**Records supplied**

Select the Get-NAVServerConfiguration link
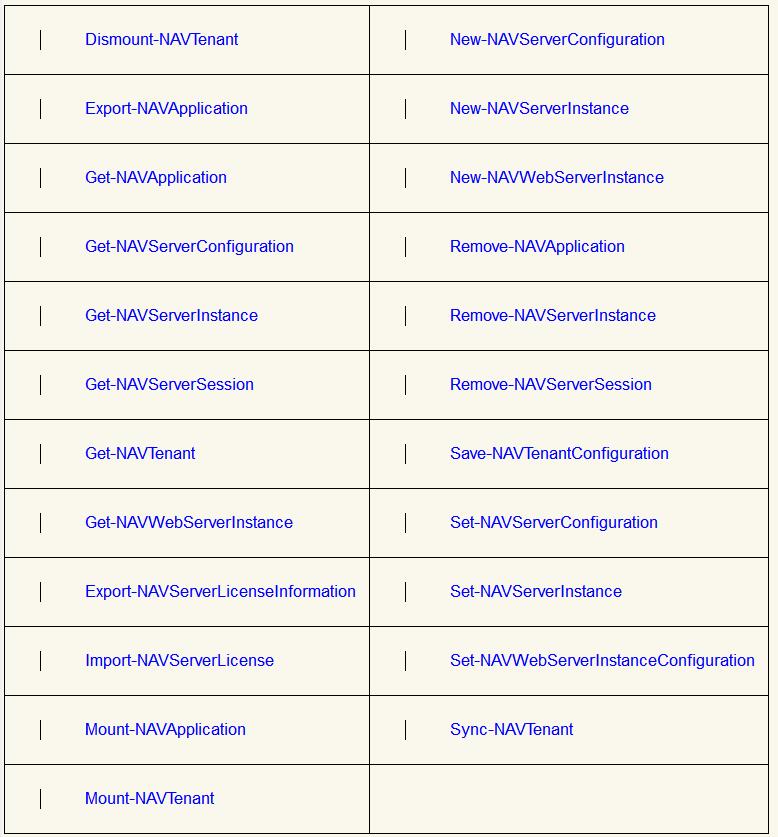Image resolution: width=778 pixels, height=837 pixels. point(189,247)
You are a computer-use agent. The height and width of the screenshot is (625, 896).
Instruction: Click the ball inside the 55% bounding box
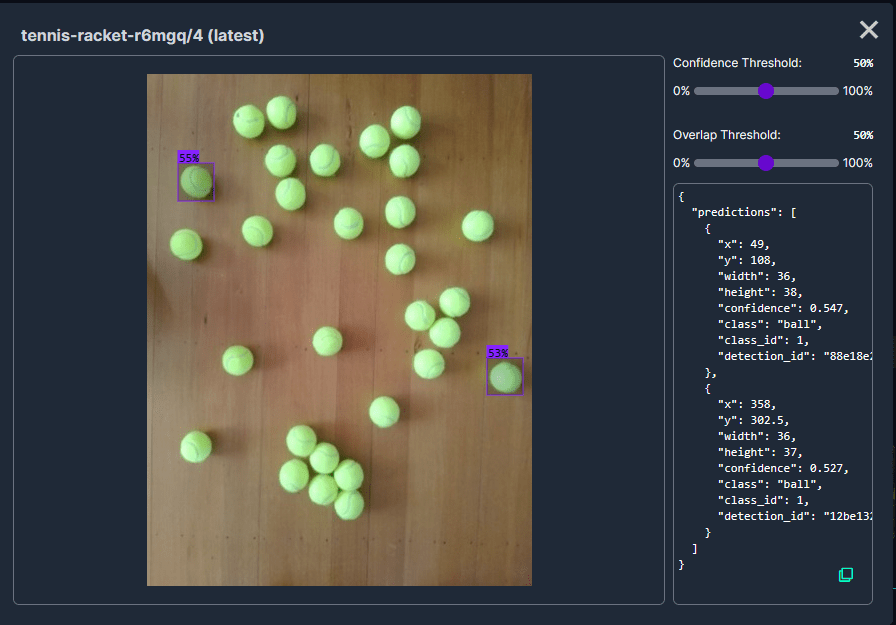coord(196,182)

**Exercise aim**
Skip the pictures and copy exactly the lines from the one containing "Instruction: Click the" through the end of the material, both ends included.

**Solution to this problem**
Instruction: Click the ball inside the 55% bounding box
coord(196,182)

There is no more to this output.